Na łamach Goal.pl pojawiły się informacje o zainteresowaniu Wisły Serbem Marko Poletanoviciem, który kiedyś był już waszym zawodnikiem. Wtedy sam pomocnik zdecydował o rozstaniu, w klubie chciano jego pozostania.
Mogę potwierdzić, że agenci Marko nam go zaproponowali. Był już w Wiśle, zna środowisko. My go znamy jako człowieka. "Wpadł" nam ten temat z zewnętrznego źródła. Pamiętam, że swego czasu osobiście przekonywałem Marko, by wówczas w Wiśle został, po spadku z Ekstraklasy. Nie udało się. Przyjrzymy się temu na spokojnie. Wiemy, jakie są ryzyka z tym związane i nasze potrzeby. W ciągu najbliższych dni podejmiemy decyzję w tym temacie.
Pytanie, czy na środku obrony też nie potrzebujecie obecnie wzmocnień?
Fajnie na stoperze zaczął funkcjonować Kutwa, mamy też Wiktora Biedrzyckiego. Cały czas zastanawiamy się, gdzie te wzmocnienia będą najbardziej sensowne.
W sytuacji Angela Rodado cokolwiek się zmieniło? Z jednej strony, wiadomo, że on się dobrze czuje w Wiśle, z drugiej - gdyby pojawiła się super oferta, moglibyście uznać, że z awansem i tak może być ciężko, a tu finanse można byłoby podreperować.
Media podchwyciły to, że Wisła wyznaczyła "ogromną" kwotę za Rodado, 2,5 miliona euro. A to bardziej chodziło o podkreślenie, że Rodado jest dla nas kluczowym zawodnikiem w walce o awans. Brak awansu to jest dla nas potencjalna strata z tytułu praw telewizyjnych ok. 2,5 miliona euro. W taki sposób musimy na to patrzeć. Pozbycie się Rodado to być może właśnie strata tylu pieniędzy. Poza tym to nie tylko kwestia samych pieniędzy. Każda społeczność potrzebuje takich liderów, którzy mają pozytywny wpływ na otoczenie. Oczywiście, oferty za Rodado były zaraz po sezonie. Zakładam, że zapytania o Hiszpana wrócą po nowym roku. Będziemy się im przyglądać. Natomiast zrobię wszystko, by nie mieć takiego dylematu "czy Rodado u nas zostanie". Oczywiście są kwoty, które mogłyby nas porazić i "przestępstwem" mogłoby być ich nieprzyjęcie. Natomiast nie sądzę, by one ostatecznie padły.

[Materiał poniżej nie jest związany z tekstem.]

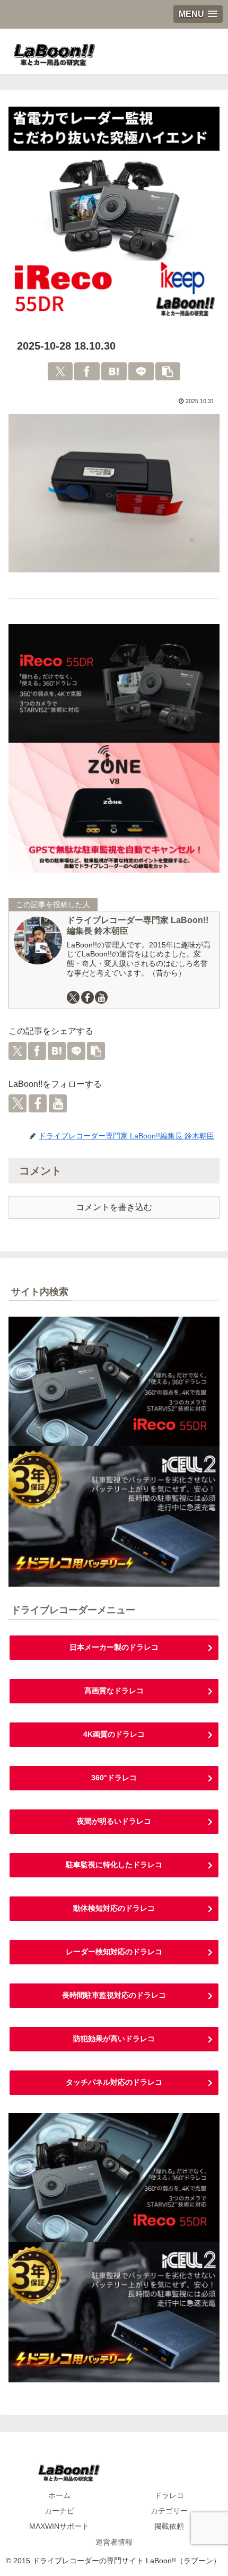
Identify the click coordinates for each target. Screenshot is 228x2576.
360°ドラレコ (114, 1777)
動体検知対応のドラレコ (114, 1908)
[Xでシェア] (60, 371)
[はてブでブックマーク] (114, 371)
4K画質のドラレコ (114, 1734)
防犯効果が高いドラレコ (114, 2038)
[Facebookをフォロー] (87, 997)
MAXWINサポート (59, 2526)
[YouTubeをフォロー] (101, 997)
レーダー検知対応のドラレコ (114, 1951)
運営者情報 (114, 2542)
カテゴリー (169, 2511)
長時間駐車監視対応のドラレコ (114, 1995)
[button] (168, 371)
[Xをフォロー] (73, 997)
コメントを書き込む (114, 1207)
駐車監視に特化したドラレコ (114, 1864)
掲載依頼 (169, 2526)
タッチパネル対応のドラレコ (114, 2082)
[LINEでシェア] (141, 371)
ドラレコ (169, 2495)
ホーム (59, 2495)
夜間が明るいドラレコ (114, 1821)
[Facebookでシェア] (87, 371)
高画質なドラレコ (114, 1690)
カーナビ (59, 2511)
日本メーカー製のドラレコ (114, 1647)
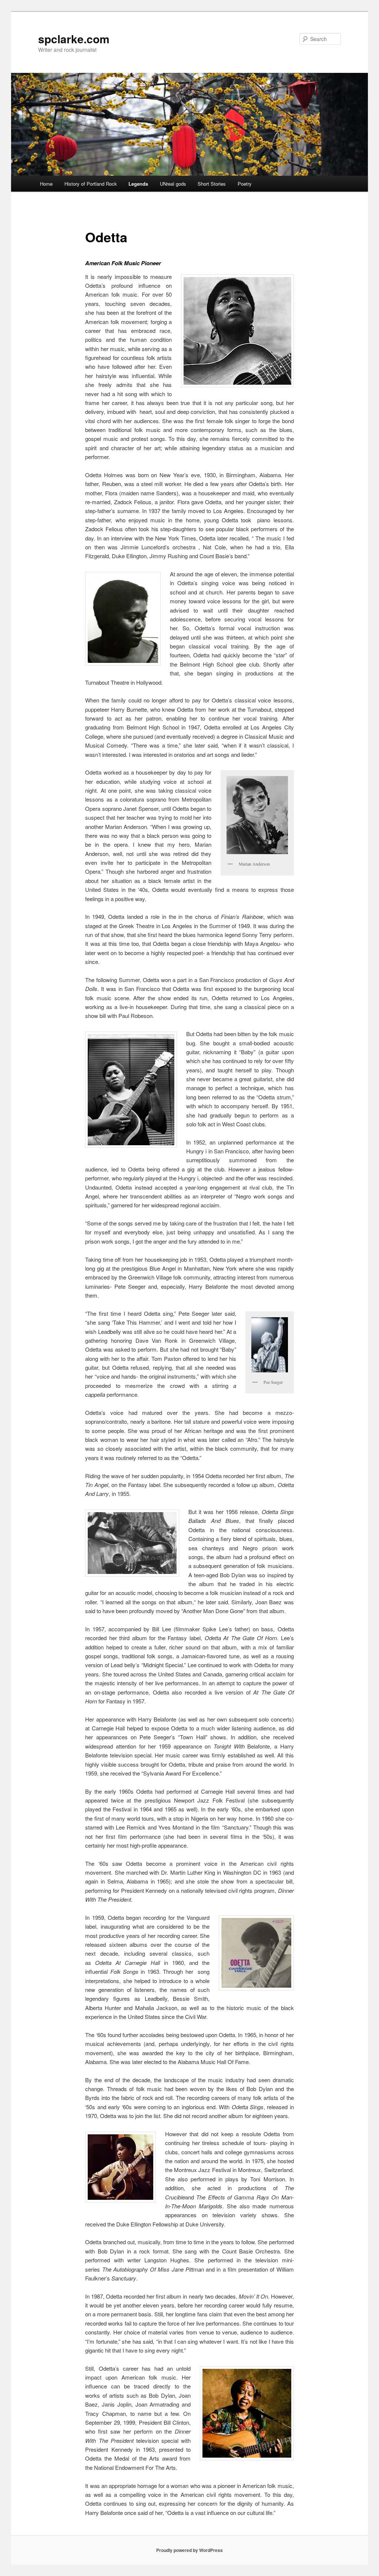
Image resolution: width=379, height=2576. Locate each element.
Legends (138, 183)
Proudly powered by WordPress (189, 2550)
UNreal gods (173, 183)
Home (46, 183)
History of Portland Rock (90, 183)
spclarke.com (74, 39)
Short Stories (212, 183)
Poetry (245, 183)
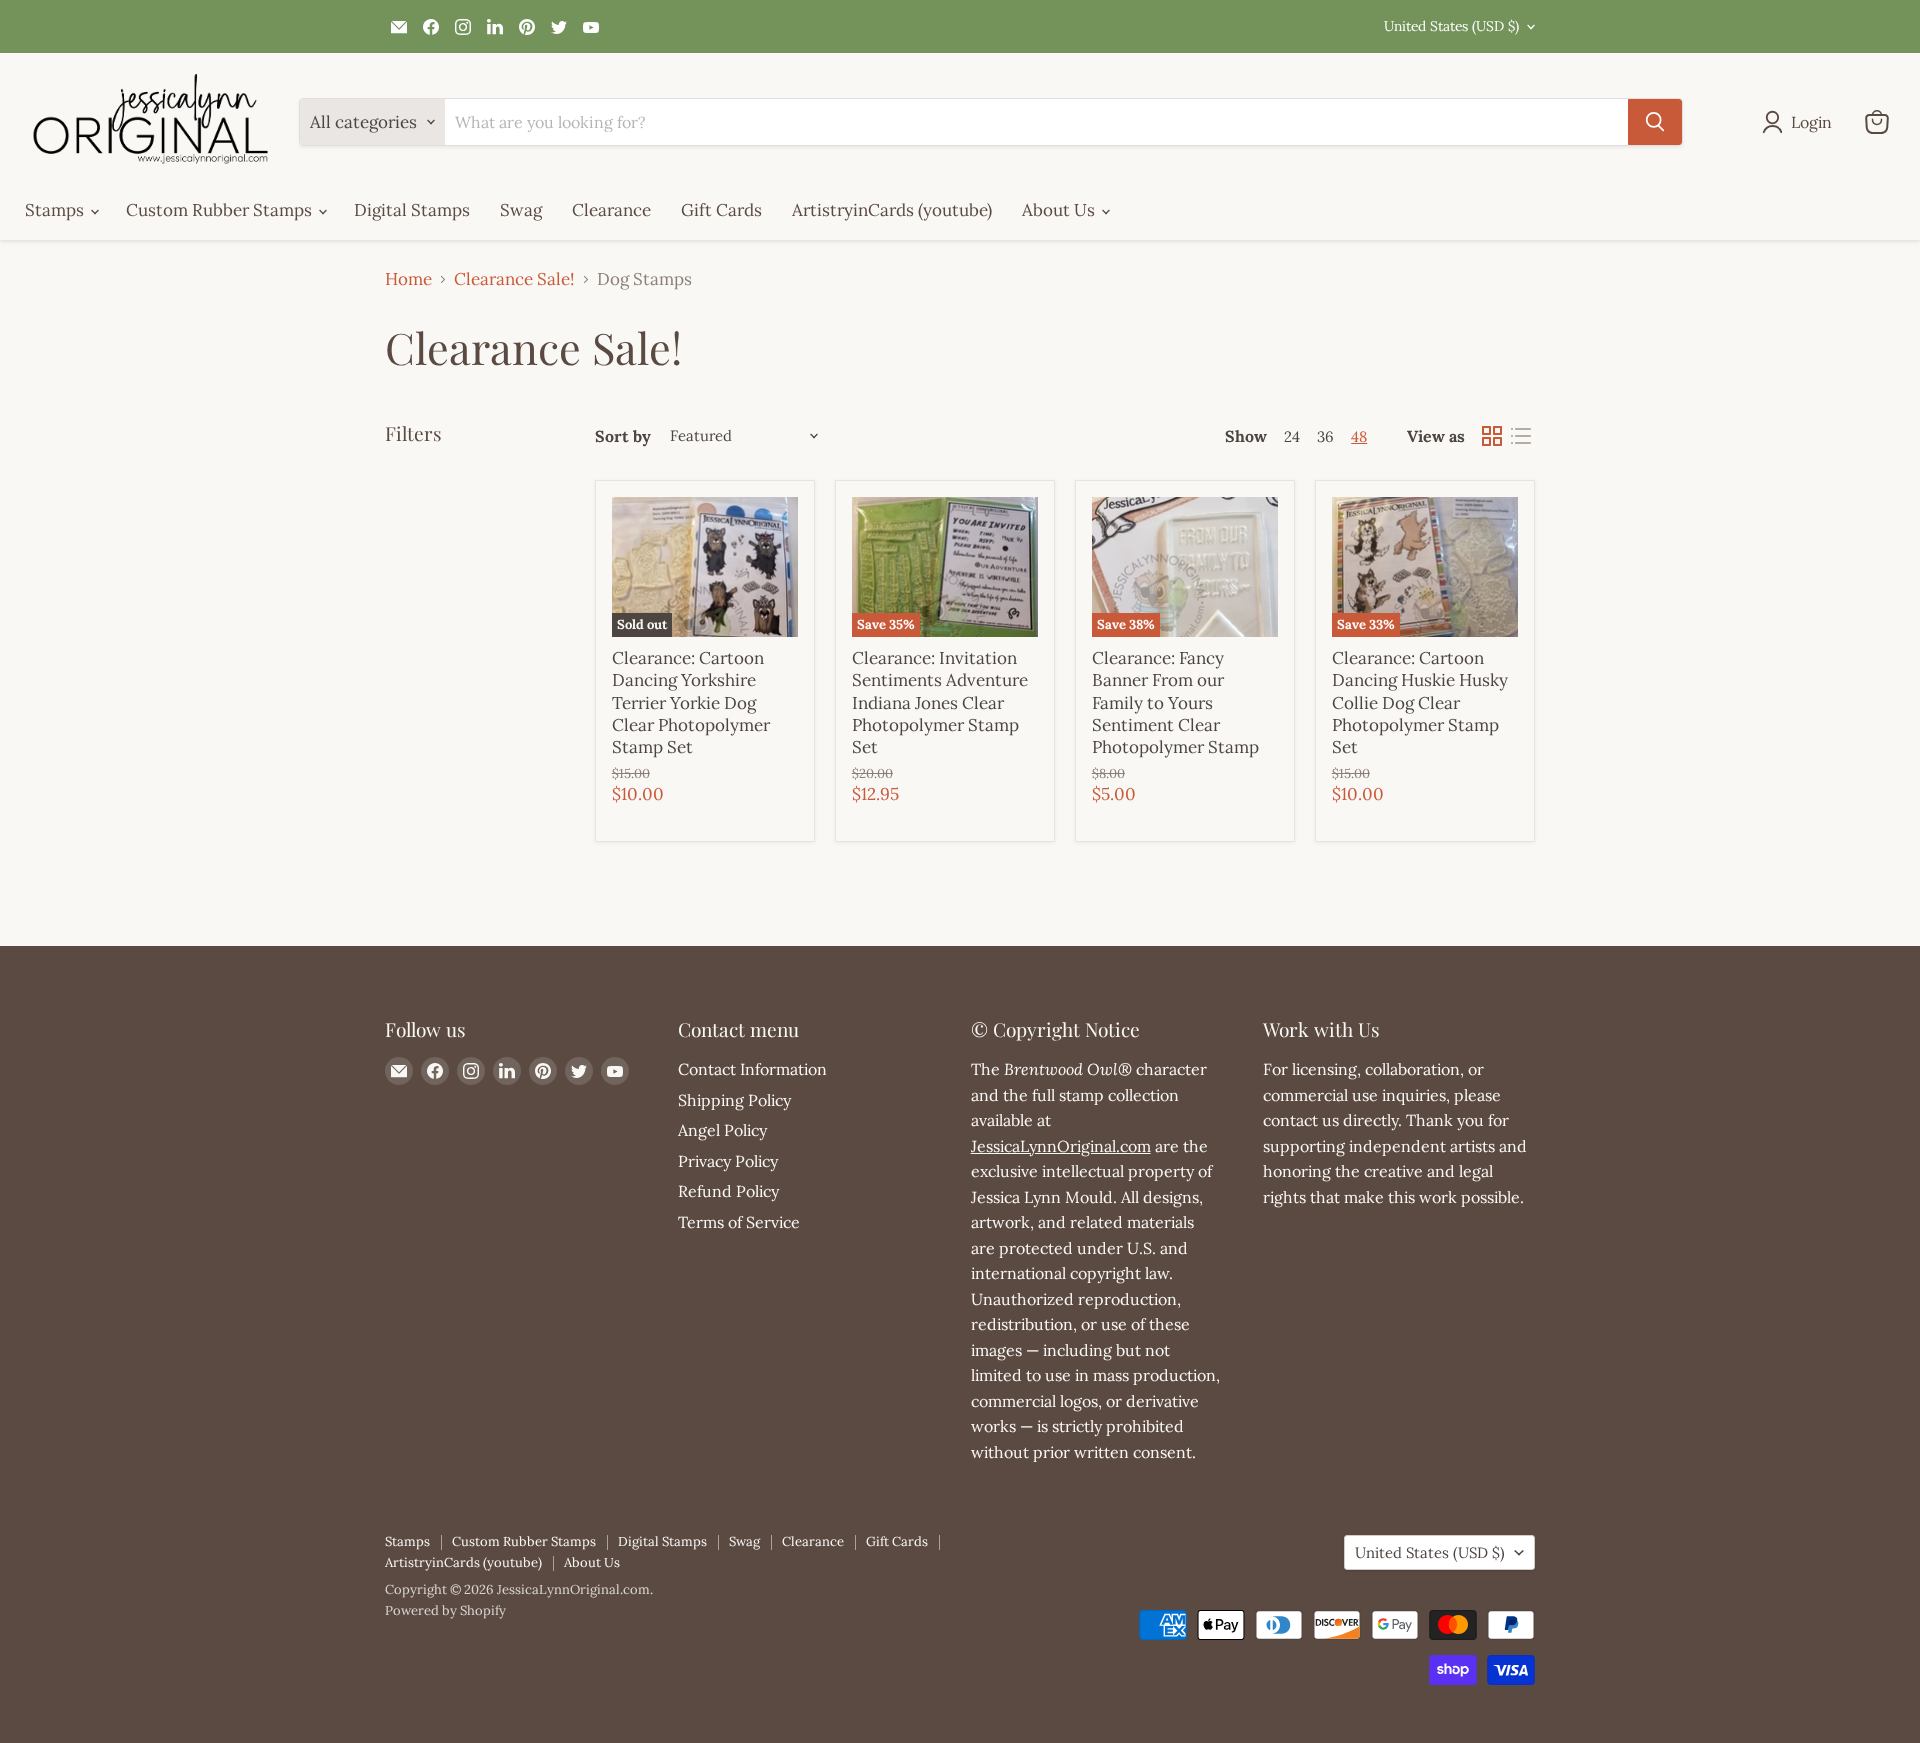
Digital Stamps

Cały czas się mówi, że kolejny brak awansu do Ekstraklasy byłby dla Wisły katastrofą. Z drugiej strony, co roku tak się mówiło, a potem jakoś to wszystko funkcjonowało.
Ja już tak od czterech czy pięciu lat słyszę, że nie przeżyjemy kolejnego roku. Cały czas udaje się nam wymyślać różne rozwiązania i wzmacniać się sponsorsko na różnych poziomach. Myślę, że nie będzie aż tak źle i że sobie poradzimy.